Andrew Jenson's Interaction with a Greek Orthodox Priest (1896)

In his journal for July 3, 1896, Andrew Jenson recorded the following exchange with a Greek Orthodox priest on baptism while touring the Holy Land:

 

My next visit was to the Church of Gabriel, or the Church of the Annunciation. Of the orthodox Greek, north of the church, which spring is the supply source of Mary’s well nearby. Greek pilgrims use the water drawn up by the priestly attendant from under the altar for bathing their eyes and heads; but being thirsty, I drank with great relish the cup offered me. One of the priests, after being told that I was from America, asked me if I was a Mormon. Receiving a reply in the affirmative, he held a consultation with several of his fellow priests, the substance of which I never learned. But he must have met some of our Elders before. Though he spoke Greek and I English, we managed to exchange views on different points, among which the mode of immersion, which the Greeks have always maintained as the proper mode. He seemed pleased when I made him understand that I also believed in that form and condemned sprinkling as being no baptism at all. A large and rather richly embellished baptismal font, which I examined with considerable interest, gave occasion for their remarks. (Reid L. Neilson and R. Mark Melville eds., A Historian in Zion: The Autobiography of Andrew Jenson, Assistant Church Historian [rev ed.; Provo, Utah: Religious Studies Center, Brigham Young University; Salt Lake City: Deseret Book, 2016], 333)

 

Brigham Young on Calvinism, Foreknowledge, and God's Decrees (1864)
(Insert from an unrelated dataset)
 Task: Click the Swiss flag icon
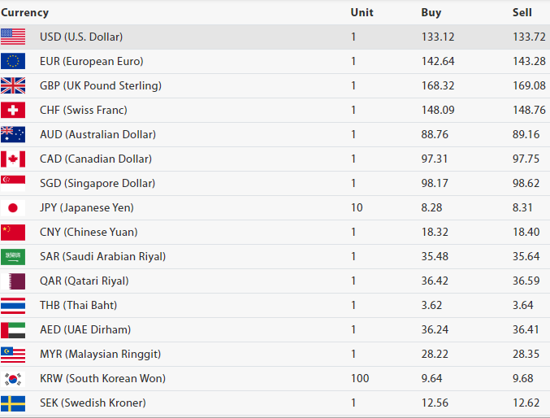(x=13, y=110)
In a sermon dated July 31, 1864, Brigham Young was recorded as having said the following against Calvinism:

 

I will here say that it is a mistaken idea, as entertained by the Calvinists, that God has decreed all things whatsoever that come to pass, for the volition of the creature is as free as air. You may inquire whether we believe in foreordination; we do, as strongly as any people in the world. We believe that Jesus was foreordained before the foundations of the world were built, and his mission was appointed him in eternity to be the Savior of the world, yet when he came in the flesh he was left free to choose or refuse to obey his Father. Had he refused to obey his Father, he would have become a son of perdition. We also are free to choose or refuse the principles of eternal life. God has decreed and foreordained many things that have come to pass, and he will continue to do so; but when he decrees great blessings upon a nation or upon an individual they are decreed upon certain conditions. When he decrees great plagues and overwhelming destructions upon nations or people, those decrees come to pass because those nations and people will not forsake their wickedness and turn unto the Lord. It was decreed that Nineveh should be destroyed in forty days, but the decree was stayed on the repentance of the inhabitants of Nineveh. My time is too limited to enter into this subject at length; I will content myself by saying that God rules and reigns, and has made all his children as free as himself, to choose the right or the wrong, and we shall then be judged according to our works.

 

Man appoints, but God disappoints, man's ways are not like God's ways; men can search out and perform many things as individuals, as families, neighborhoods, cities and nations, but God holds the results of their doings and acts in his own hands. (JOD 10:324-25)

 

Notice a few things:

 

For Brigham, God’s decrees are contingent whether or not such is explicated when they are revealed by a prophet (cf. Jer 18:7-10 and the example of Jonah and the people of Nineveh).

 

God continues to decree new things, which is not consistent with God being in an “eternal now.”

 

In Brigham’s theology, Jesus had the free-will to accept or reject God the Father, showing that Jesus could have sinned (but never did).